EXERCISE REQUIREMENTS —
For each line of the data below that holds "agent", copy the line.

DATA FOR THIS EXERCISE —
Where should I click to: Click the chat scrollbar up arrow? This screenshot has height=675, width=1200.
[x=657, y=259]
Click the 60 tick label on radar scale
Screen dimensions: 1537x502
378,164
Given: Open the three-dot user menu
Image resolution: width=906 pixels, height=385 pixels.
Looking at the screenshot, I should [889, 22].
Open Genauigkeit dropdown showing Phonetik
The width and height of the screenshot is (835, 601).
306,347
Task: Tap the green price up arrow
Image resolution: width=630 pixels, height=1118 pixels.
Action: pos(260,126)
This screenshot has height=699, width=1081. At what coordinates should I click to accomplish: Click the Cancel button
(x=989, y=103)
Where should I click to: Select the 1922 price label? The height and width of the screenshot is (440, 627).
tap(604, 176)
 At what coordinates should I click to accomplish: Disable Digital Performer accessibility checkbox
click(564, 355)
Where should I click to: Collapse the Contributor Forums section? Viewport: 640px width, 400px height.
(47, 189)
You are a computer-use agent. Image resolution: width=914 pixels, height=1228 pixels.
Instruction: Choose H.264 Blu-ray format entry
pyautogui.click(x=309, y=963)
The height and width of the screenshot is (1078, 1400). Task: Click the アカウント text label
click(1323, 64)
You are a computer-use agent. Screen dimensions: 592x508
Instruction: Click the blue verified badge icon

YOUR RESPONSE —
You are a computer-use agent. Image resolution: width=914 pixels, height=1228 pixels.
You are a computer-use agent. Screen dimensions: 592x508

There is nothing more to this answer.